April 18, 2018 (EIRNS)—China’s reaccelerating economic growth, combined with its performance of the commitments President Xi Jinping made to President Donald Trump at their 2018 summit in Buenos Aires, have “paused” what was a decline toward recession from Trump’s two years of industrial recovery. This is now the view of many U.S. economists and financial analysts—ironically, while some of the same economists claim the Chinese upswing is entirely caused by unsustainable government credit and won’t last, and still others say they don’t believe China’s figures!

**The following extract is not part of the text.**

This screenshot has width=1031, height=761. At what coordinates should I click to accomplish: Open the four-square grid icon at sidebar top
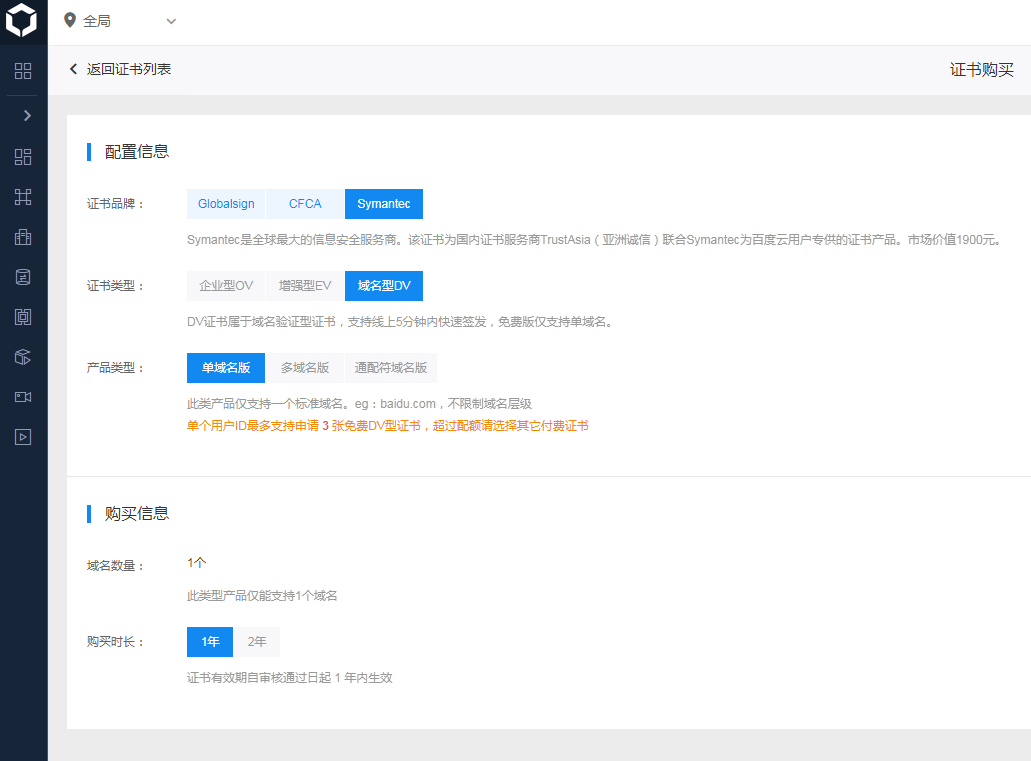23,71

Those data, released by the Commerce Ministry April 17, included first-quarter industrial production up by 6.5% from the same quarter of 2018 (compared to just 5.9% in the last quarter of 2018 from the last quarter of 2017). Retail sales were up 8.7% (compared to 8.1%); fixed asset investment up 6.3% (compared to 6.1%); property investment was up 11.8% (compared to 11.0%); surveyed unemployment was 5.2% (compared to 5.3%). The economy as a whole expanded by 6.4% (compared to 6.3%).

Along with the reaccelerated growth in China goes the prospect of a U.S.-China agreement on trade. China’s first-quarter exports also rose compared to the 2018 first quarter, but fell to the United States, by 3.6%. American exports to China rose 21%, from a big increase in semiconductors exports to soybean sales and aircraft. Consequently the U.S. trade deficit fell in January, and then dropped sharply in February, below $50 billion at $49.1 billion; and the trade deficit with China fell to $30.1 billion, nearly $8 billion below what it was running last summer and fall.

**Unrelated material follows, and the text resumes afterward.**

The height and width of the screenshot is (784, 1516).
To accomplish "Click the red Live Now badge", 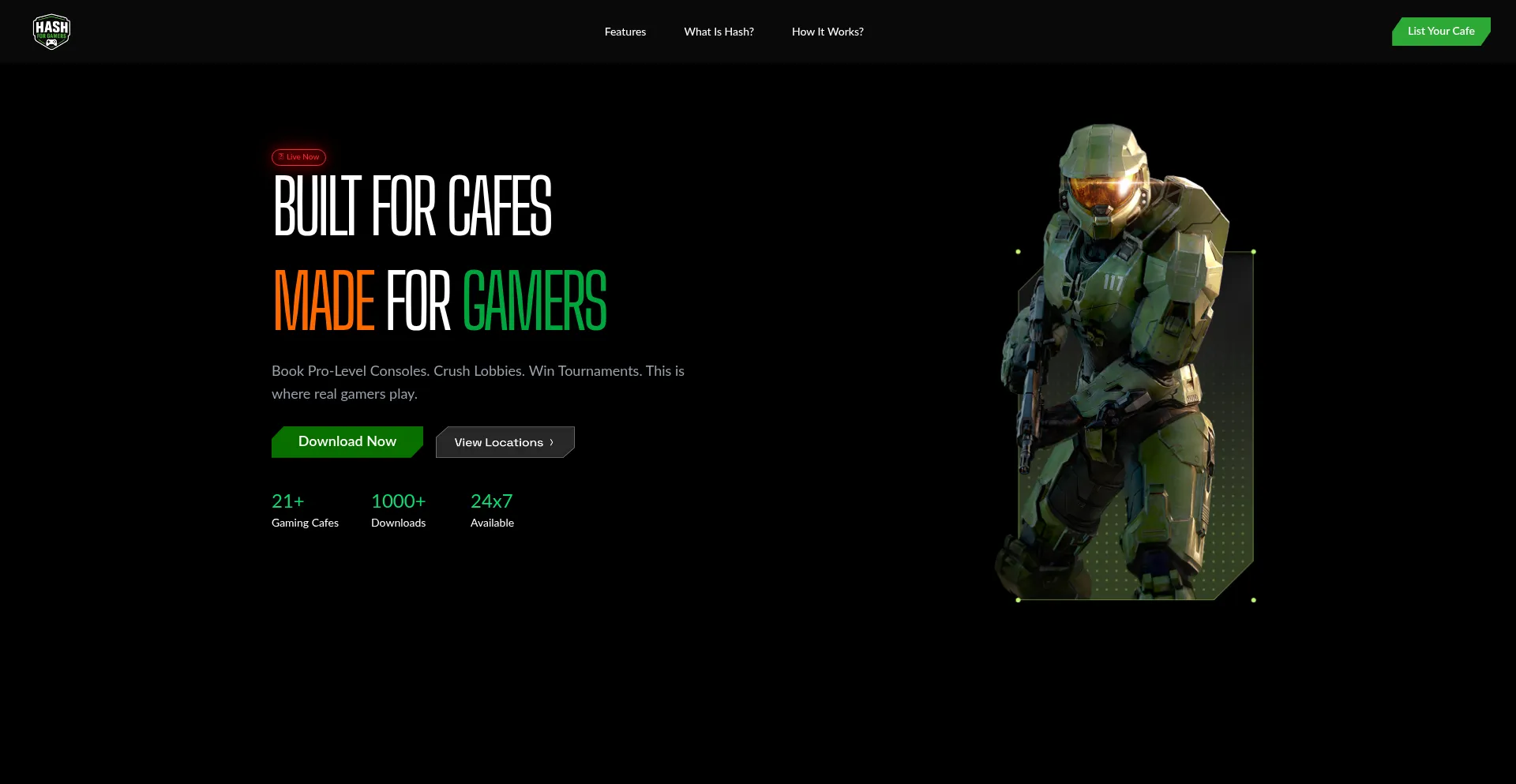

President Xi’s commitments to President Trump from Buenos Aires are clearly being carried out. This will save U.S. first-quarter GDP growth from falling below 2% annual rate. China’s export growth is coming from countries of the Belt and Road Initiative, while world trade as a whole actually fell in the period through January, according to data from the Netherlands Bureau for Economic Policy Analysis.

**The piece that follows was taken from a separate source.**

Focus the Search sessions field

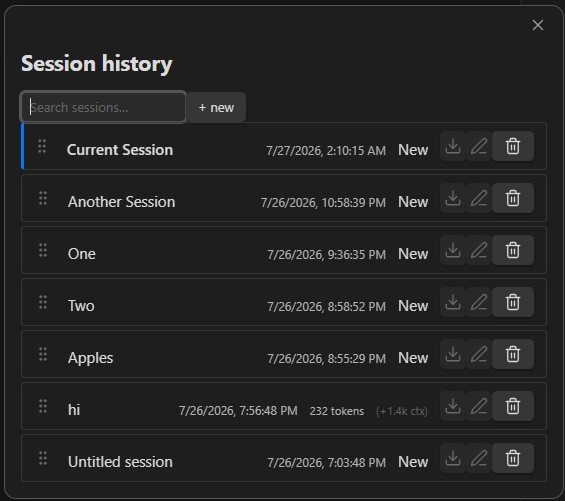tap(103, 107)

Reuters reported April 16 from “two sources familiar...” a story really not exclusive or new: The U.S. trade negotiations team has made significant concessions on the attempt to get China to stop industrial subsidies, and on the so-called enforcement mechanism, after China made legal changes regarding industrial property rights and joint-venture requirements. Thus an agreement has come nearer.